WARNING
The President of the panel hearing this appeal directs that the following should be attached to the file:
An order restricting publication in this proceeding under ss. 486.4(1) , (2) , (2.1) , (2.2) , (3) or (4) or 486.6(1) or (2) of the Criminal Code shall continue. These sections of the Criminal Code provide:
486.4(1) Subject to subsection (2), the presiding judge or justice may make an order directing that any information that could identify the victim or a witness shall not be published in any document or broadcast or transmitted in any way, in proceedings in respect of
(a) any of the following offences;
(i) an offence under section 151, 152, 153, 153.1, 155, 159, 160, 162, 163.1, 170, 171, 171.1, 172, 172.1, 172.2, 173, 210, 211, 213, 271, 272, 273, 279.01, 279.011, 279.02, 279.03, 280, 281, 286.1, 286.2, 286.3, 346 or 347, or
(ii) any offence under this Act, as it read at any time before the day on which this subparagraph comes into force, if the conduct alleged involves a violation of the complainant’s sexual integrity and that conduct would be an offence referred to in subparagraph (i) if it occurred on or after that day; or
(iii) REPEALED: S.C. 2014, c. 25, s. 22(2), effective December 6, 2014 (Act, s. 49).

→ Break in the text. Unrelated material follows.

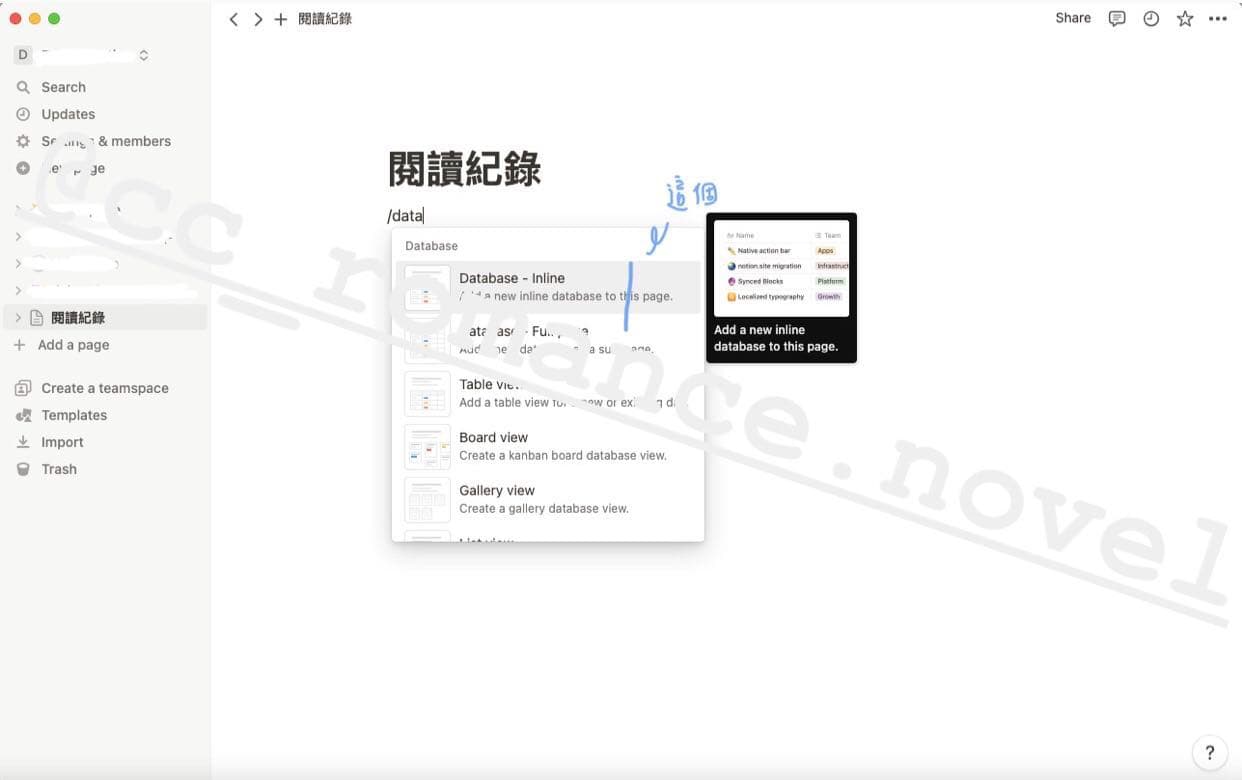Click Add a page in sidebar

pos(73,345)
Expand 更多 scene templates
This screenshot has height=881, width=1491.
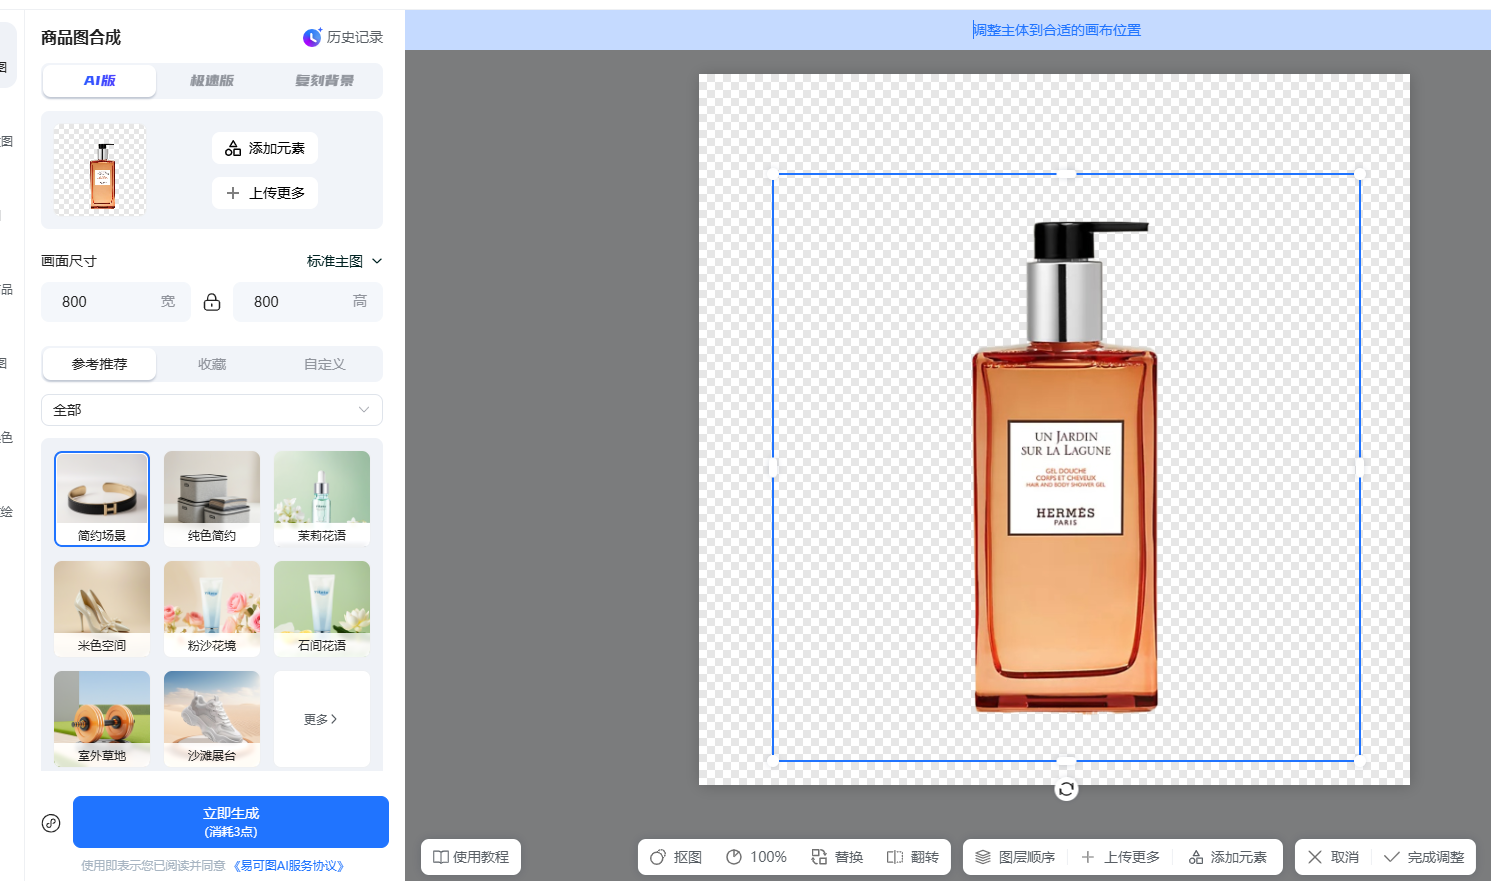pyautogui.click(x=321, y=719)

(b) two or more offences being dealt with in the same proceeding, at least one of which is an offence referred to in paragraph (a).
(2) In proceedings in respect of the offences referred to in paragraph (1)(a) or (b), the presiding judge or justice shall
(a) at the first reasonable opportunity, inform any witness under the age of eighteen years and the victim of the right to make an application for the order; and
(b) on application made by the victim, the prosecutor or any such witness, make the order.
(2.1) Subject to subsection (2.2), in proceedings in respect of an offence other than an offence referred to in subsection (1), if the victim is under the age of 18 years, the presiding judge or justice may make an order directing that any information that could identify the victim shall not be published in any document or broadcast or transmitted in any way.
(2.2) In proceedings in respect of an offence other than an offence referred to in subsection (1), if the victim is under the age of 18 years, the presiding judge or justice shall
(a) as soon as feasible, inform the victim of their right to make an application for the order; and
(b) on application of the victim or the prosecutor, make the order.
(3) In proceedings in respect of an offence under section 163.1, a judge or justice shall make an order directing that any information that could identify a witness who is under the age of eighteen years, or any person who is the subject of a representation, written material or a recording that constitutes child pornography within the meaning of that section, shall not be published in any document or broadcast or transmitted in any way.
(4) An order made under this section does not apply in respect of the disclosure of information in the course of the administration of justice when it is not the purpose of the disclosure to make the information known in the community. 2005, c. 32, s. 15 ; 2005, c. 43, s. 8(3)(b); 2010, c. 3, s. 5 ; 2012, c. 1, s. 29 ; 2014, c. 25, ss. 22,48; 2015, c. 13, s. 18 .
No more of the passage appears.